Sunday, 1 June 2008

Jamie and Scott Go Francing: Day 2

Sunday, 18 May 2008

We began the day with a relatively early morning walk down by the marina in Dinard. Desperately, but futilely, in search of coffee. Being somewhat opposed to paying over the odds for average breakfasts at hotels, we’d decided to skip the €36 option at the hotel. We did finally grab a pain au chocolat and a croissant in a boulangerie on the way out of town.

We gathered our things, collected Isabelle and headed towards St Malo, just across the bay. St Malo was once a famous privateer stronghold where Jacques Cartier was from. Now it is a walled tourist town, full of naff shops selling swords and monogrammed soaps. Well, maybe that is a little harsh, but we prefer the realness of Dinard. Fortunately St Malo redeemed itself by having good espresso and fantastic views from the ramparts.

The city was destroyed during WW2 and has been completely redone, which they have done very well. We wouldn’t have even noticed this if someone hadn’t told us. We walked the ramparts and along the edge is a group of Quebecois flags, so of course, as Canadians, we stopped to take a picture of Jacques Cartier (he ‘discovered’ and claimed Canada for France in 1534). Turns out that it wasn’t Jacques…it was a famous privateer called Surcouf. Why he was standing amongst Quebecois flags is mystery we still haven’t solved! We did find Jacques later but he was off by himself in a park. Hmmm…perhaps a mix up when putting up the statues?

After wandering around the ramparts for a while, we loaded back into Isabelle and drove the Emerald Coast towards our next stop – Le Mont St Michel. After stopping at a lookout point along the way we headed towards Cancale for some famous oysters for lunch. We found a bit of Cancale inappropriately labelled (they have signs when you enter a town and then have a sign with an X through the town name when you leave) as it wasn’t the REAL Cancale, it was Basse Concale…but it had lots of restaurants overlooking the Bay of St Michel. You could even see Le Mont in the distance. We managed to have a very tasty lunch in the sunshine. Later we drove past the real Cancale and it looked very nice. Damn French, first the mustard, now this!! (See previous Francing trip report for mustard story http://www.fodors.com/forums/pgMessages.jsp?fid=2&tid=34889327&numresponses=119&start=0&searchText=bikerscott )

We drove along the Bay to the Mont. All along we caught spectacular views of the famous abbey on its little hill in the middle of the Bay. We arrived at the official parking and found a spot for Isabelle, then ascended into Hell.

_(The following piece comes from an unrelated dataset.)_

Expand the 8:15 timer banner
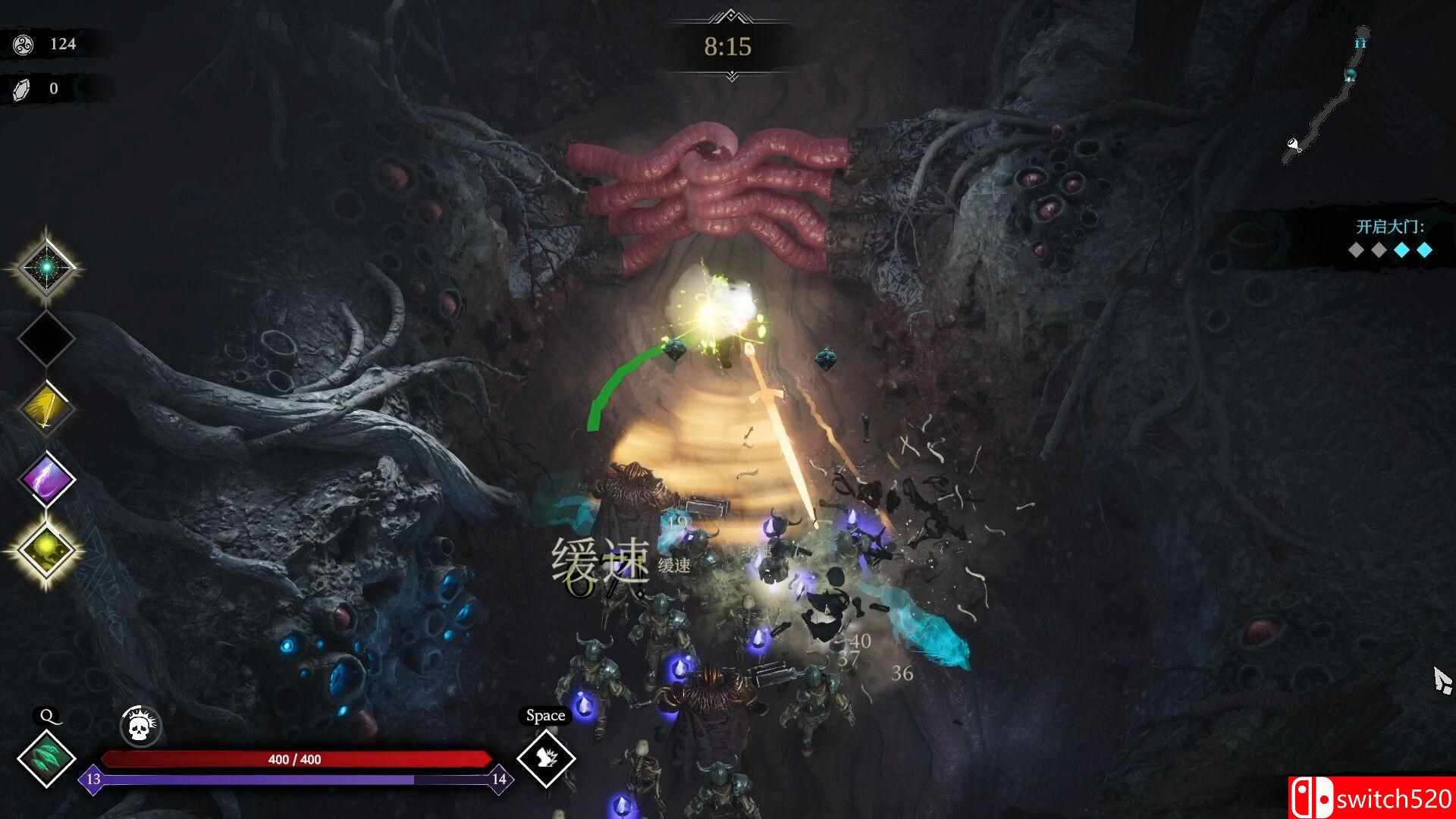The image size is (1456, 819). click(727, 49)
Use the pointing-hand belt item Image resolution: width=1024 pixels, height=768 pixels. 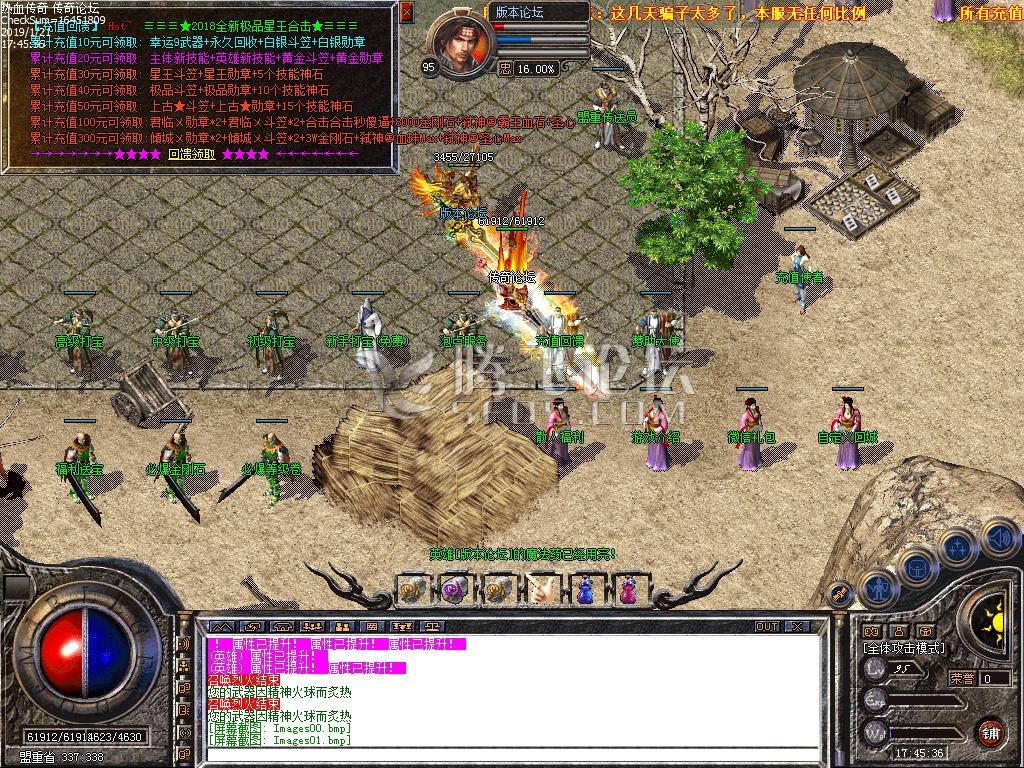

Le Mont St Michel (actually in Normandy) is a beautiful village which has been completely overrun with massive hordes of tourists and the horrible sword-selling shops that they attract. Of course, we don’t consider ourselves to be tourists ha ha ha. We arrived around 3pm and checked into our hotel, Auberge St Pierre http://www.auberge-saint-pierre.fr/ and wandered around for a bit until we found a nice vantage point to watch the ‘galloping horses’ of the tide come surging across the bay. After 2 cold hours we realized that the horse would probably have to be dead to be out-galloped by the tide! We now have what will most likely be the most boring time lapse photography ever. I blame Jamie for this, as it turns out we were a couple hours early for the tide and she got the time wrong!!!

After 2 hours freezing in the cold we found a suitable bar and I had a grog and Jamie tried a Kir Normande (crème de cassis/cidar/calvados), followed by a bottle of cidar. Yes, a whole bottle. We then headed out for dinner. By this time the day trippers had left and the town was serene and beautiful…exactly why we chose to stay there overnight!

There is really only 1 road on the Mont leading up to the abbey, and what everyone says is true…there is no good food. We settled on Les Terraces de Poulard where we had the worst service ever. Our waiter opened the wine, put it down on the table, and immediately walked away, all without saying a word! Jamie enjoyed her mussels in cream and lobster, and I an omelette with ‘wild’ mushrooms from a tin and the leg of lamb. The wine was delicious anyway, a yummy Chateauneuf du Pape.

We are avid photographers, so after finishing our average meal we dragged out the tripod and got some lovely shots of the abbey all lit up. Absolutely worth putting up with the tourists!